In [1]:
import numpy as np
import pandas as pd
from scipy.special import expit

# Sklearn
from sklearn.model_selection import train_test_split
from sklearn.metrics import confusion_matrix, accuracy_score

# Torch
import torch
import torch.nn as nn
import torch.nn.functional as F 
from torch.utils.data import Dataset, DataLoader
from torch.autograd import Variable
from torchvision import datasets
from torchvision.transforms import ToTensor
from torch import tensor
import torch.optim as optim

# Plotting
import matplotlib.pyplot as plt
from matplotlib.lines import Line2D
import seaborn as sns

import warnings
warnings.filterwarnings('ignore')

# Artificial Neural Network - Convolutional NeuralNetworks

### Summary
The exercises here aim for some understanding and some hands-on exeprience with CNNs. Before these exercises, I also suggest that you have a look at the exampleFilters.ipynb to see some simple filters that detect vertical and horizotal edges.

### Exercise 1
Consider a CNN that takes in 32 × 32 grayscale images and has a single convolution layer with three 5 × 5 convolution filters (without padding).
- What is the size of the feature map? (feature map is the output of one filter applied to the previous layer)
- With what size of padding we will end up to a feature map with the same size as the input (this is sometimes called "same padding")?
- How many parameters are in this model?
- Explain how this model can be thought of as an ordinary feedforward neural network with the individual pixels as inputs? are there any kind of constraints on the weights?

Assumptions
- As an input we takee 32 x 32 grayscale image
- We run the image through thre 5x5 filters
- We will use no padding around the image
- **The stride length is 1**

Every time we run the imagee through a filter its dimensions will shrink by 4.
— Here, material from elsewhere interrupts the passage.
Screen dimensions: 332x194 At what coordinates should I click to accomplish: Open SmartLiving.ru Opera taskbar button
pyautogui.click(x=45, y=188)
To compute the size of the outputted channel, we use that
- input dimension is $N=32$
- filter dimension is $F=5$
- we use no padding, therefore the input dimension $N$ will shrink by $F-1$.

Therefore the output dimension will be

$$
O=N-(F-1)
$$

$$
O=32-(5-1)=28
$$

The output of the feature map is 28 x 28.

If we want to end up with an output of the same dimension as the input, then we need to add a padding of 2 to each side of the image. 

We can compute the desired dimension of the input, $N$, as

$$
\begin{align}
O &= N-(F-1)
N &= O+(F-1)
\end{align}
$$

Given the desired output size $O$ and the filter size $F$, we can compute the needed input size $N$.

$$
N = 32 + (5-1)=36
$$

We need to add 4 pixels to each row and column in the input. Meaning, that on each side of the input image, we need to add 2 pixels. Using the padded image, we can obtain output image with the same dimension.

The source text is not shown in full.